● **Tasks to perform**
[1] Edit the air base award story: begin at the words "The base’s 19th" and stop after "even geological resources.", replacing "wooded" with "forested".
[2] Answer these questions from the air base award story:
(a) Which unit of the base won the 2009 conservation award?
(b) About how many acres of the base are wooded?
(c) How many doe tags did the Arkansas Game and Fish Commission give the base?
[3] Carry on the air base award story from its last sentence.

** START OF Given passage **

TOP STORY >> Air base wins conservation award

From left, Ken Coley, Arkansas Forestry Commission assistant director; Col. Kirk Lear, 314th Airlift Wing vice commander; Alana Myers, Child Development Center director; Janet Carson, University of Arkansas Cooperative Extension Service master gardener coordinator, and Col. Michael Zick, 19th Airlift Wing vice commander; plant a tree during the base’s Arbor Day ceremony. Arbor Day, which celebrates the beauty and utility of trees, was first observed in 1885, the creation of a Nebraska pioneer, Sterling Morton.

The Natural State’s largest military base was recently recognized by Air Mobility Command for its excellent environmental stewardship.

The base’s 19th Civil Engineer Squadron’s Natural Resources Element won the command’s 2009 General Thomas D. White Natural Resources Conservation Award in the small base category.

“Little Rock Air Force Base personnel and all of our state and federal environmental partners can take great pride in winning this award. It takes a lot of people from many different agencies working together to make all of our different natural resources programs work,” said James Popham, 19th CES natural resources manager.

The base has a very active natural-resources program overseeing 6,100-plus acres of diverse habitat, terrain, flora and fauna — of which about 3,000 acres are wooded. The program manages all aspects of natural resources including urban and commercial forests, fish and wildlife, streams, lakes, wetlands, and floodplains, endangered species, hunting and fishing, and even geological resources.

“All this diversity adds to the health of the base’s ecosystems and provides base personnel with a great opportunity to enjoy the outdoors right in their backyards,” Popham said.

The base hunting program is used to control the 400-plus deer herd while providing recreation for hunters with little cost to the Air Force.

Keeping the deer population under control helps reduce the tick infestation, maintain a healthy deer herd, and reduce the chance a deer will get hit by an airplane on the runway or by a car on the main base, Popham said.

The Arkansas Game and Fish Commission gave the base 250 “Unrestricted Weapons” doe tags to support this population control.

** END OF Given passage **
** START OF Supplied information **

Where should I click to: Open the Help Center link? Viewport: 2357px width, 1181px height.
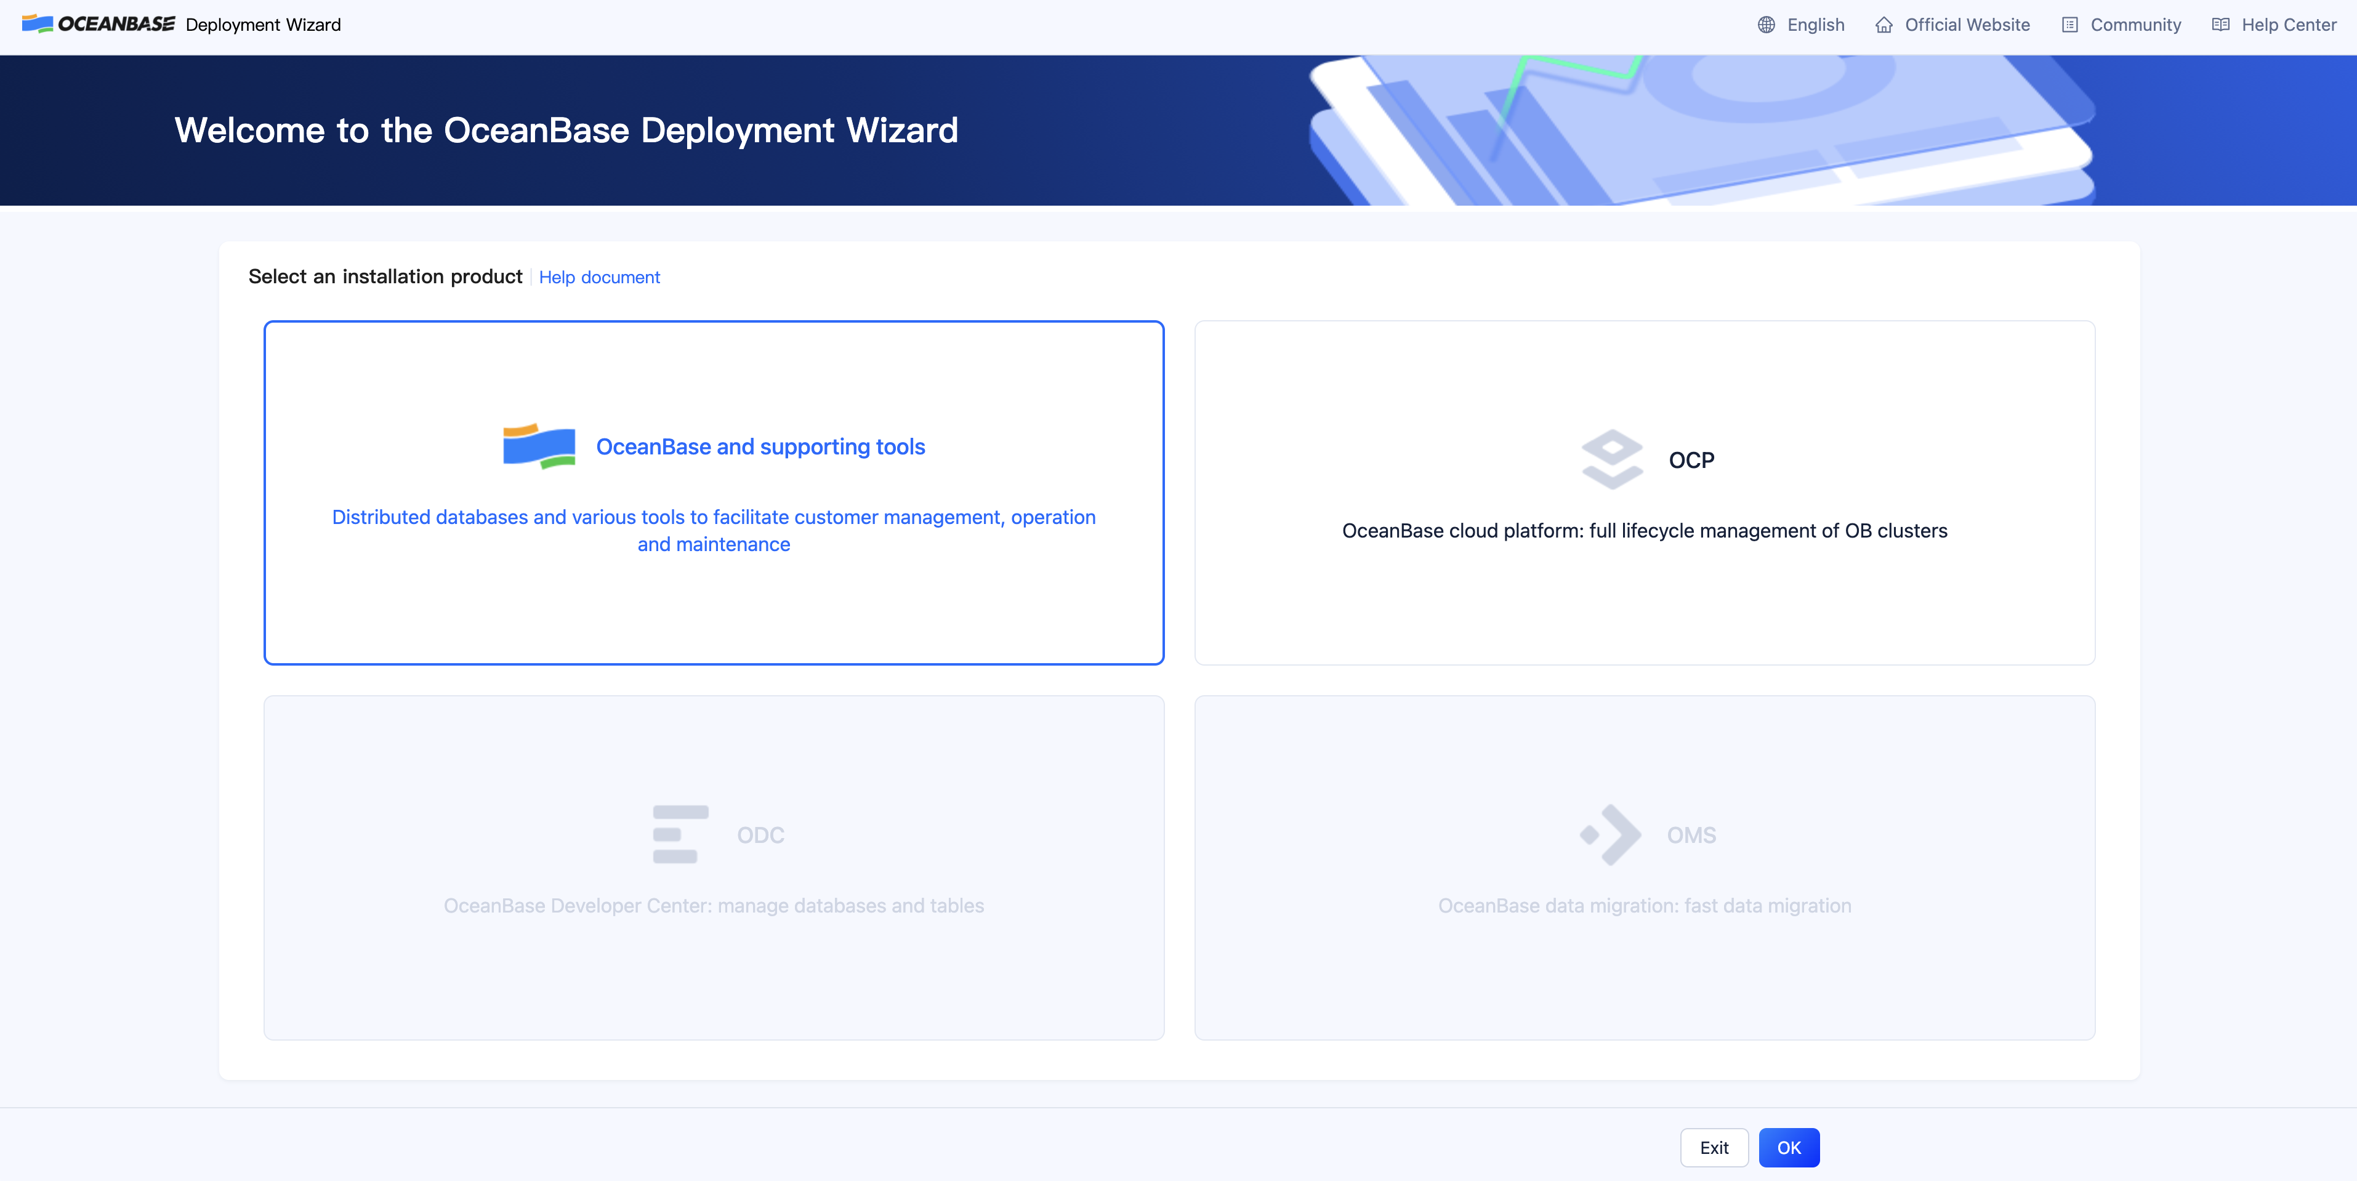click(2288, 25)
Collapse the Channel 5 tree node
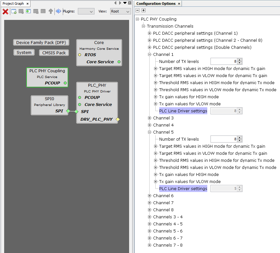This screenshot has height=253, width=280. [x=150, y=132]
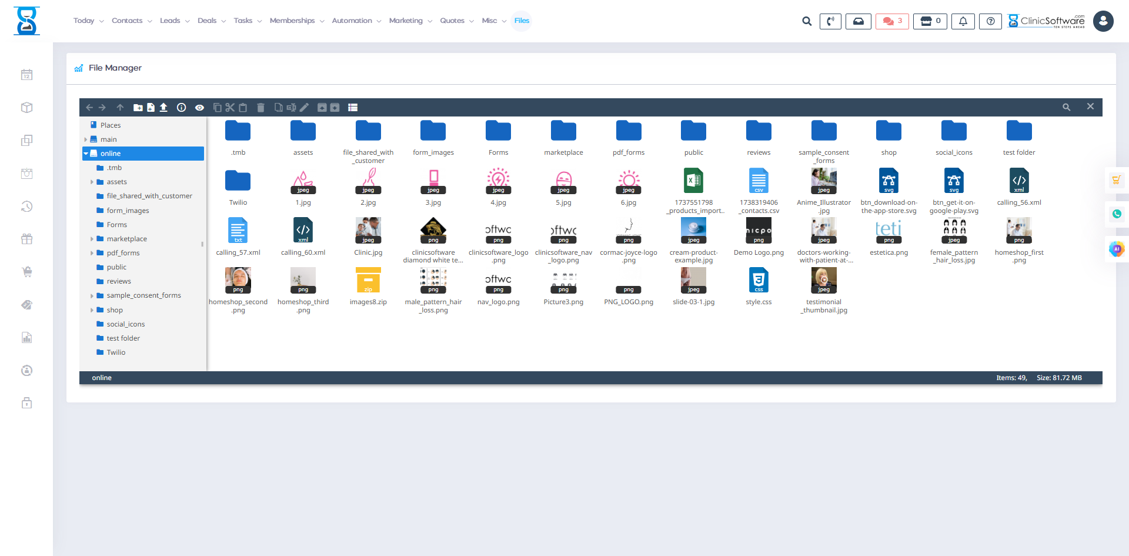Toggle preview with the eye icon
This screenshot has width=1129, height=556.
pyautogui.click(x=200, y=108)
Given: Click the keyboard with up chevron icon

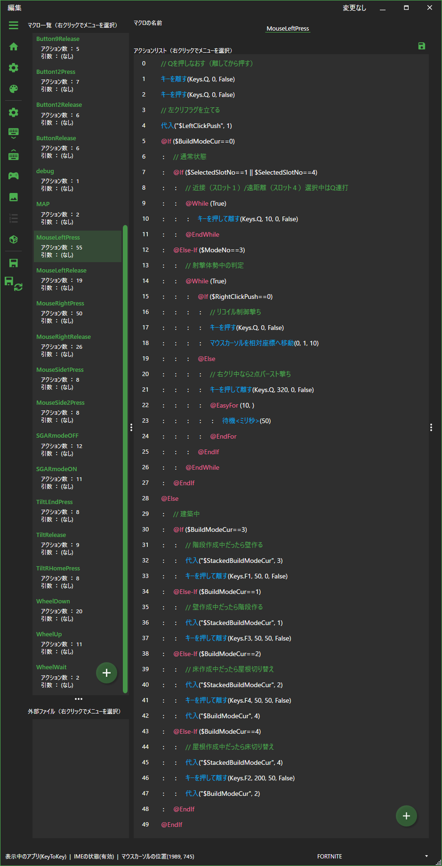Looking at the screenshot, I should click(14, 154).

** END OF Supplied information **

● **The answers**
[1]
The base’s 19th Civil Engineer Squadron’s Natural Resources Element won the command’s 2009 General Thomas D. White Natural Resources Conservation Award in the small base category.

“Little Rock Air Force Base personnel and all of our state and federal environmental partners can take great pride in winning this award. It takes a lot of people from many different agencies working together to make all of our different natural resources programs work,” said James Popham, 19th CES natural resources manager.

The base has a very active natural-resources program overseeing 6,100-plus acres of diverse habitat, terrain, flora and fauna — of which about 3,000 acres are forested. The program manages all aspects of natural resources including urban and commercial forests, fish and wildlife, streams, lakes, wetlands, and floodplains, endangered species, hunting and fishing, and even geological resources.

[2]
(a) The 19th Civil Engineer Squadron’s Natural Resources Element
(b) About 3,000 acres
(c) 250

[3]
The two base lakes are managed for recreational fishing as well as an endangered species, the interior least tern. The AGFC routinely stocks the base lakes with catfish and rainbow trout in support of recreational fishing and helps deliver minnows to stock for the interior least terns.

The interior least terns were discovered in 2006 feeding at the base lakes and ponds. In 2007, the birds were discovered using the top of Building 450 as a safe- haven when the Arkansas River was too flooded for them to nest on the sand bars.

The base now works with the U.S. Fish and Wildlife Service and AGFC to protect and support the largest interior least tern nesting colony in the state.

Fish and Wildlife Service officials said the base’s discovery and efforts to protect the least terns nests are very significant for the Arkansas River population.

“The base was the first to report and identify rooftop nesting of the interior least terns in Arkansas. Our knowledge of the species, its behavior, and requirements for recovery has increased substantially due to the base’s discovery and assistance,” said Lindsey Lewis of the Fish and Wildlife Service. “Without the base’s findings and efforts, we would have no knowledge of rooftop nesting, the actual annual population numbers or actual recruitment success that is occurring.”

This year also marks the base’s 16th year as a Tree City USA. The base has also been recognized by the Arkansas Forestry Commission for its active urban forestry program.

The urban forest on base is worth over a million dollars for storm-water runoff control and the removal of air pollutants, Popham said.

“Our Tree City USA recognition shows we have an ongoing plan to care for our urban trees. We try to protect our trees during construction projects starting with the design process. We saved many big trees from construction including the sixth-largest post oak in the state located next to the base housing Welcome Center,” Popham said.

The base has an active commercial forest program and the timber is sold and that money is used to make improvements to other base forest areas.

The base recently teamed with the Army Corps of Engineers to harvest more than 50 acres of commercial timber.

About 10 of those acres were located where the new joint-education center is being built at the corner of Vandenberg Boulevard and Hwy. 67/167.

The project saved the base at least $50,000 in land-clearing costs.

The base will now compete for an Air Force-level award which honors Gen. Thomas D. White, Air Force chief of staff from 1957 to 1961. He charted the course for Air Force environmental programs.

The purpose of the award is to promote excellence in every aspect of Air Force natural-resources conservation programs and is designed to recognize efforts of Air Force installations for conservation of natural resources.

(Reprinted from the Combat Airlifter, the Little Rock Air Force Base newspaper.)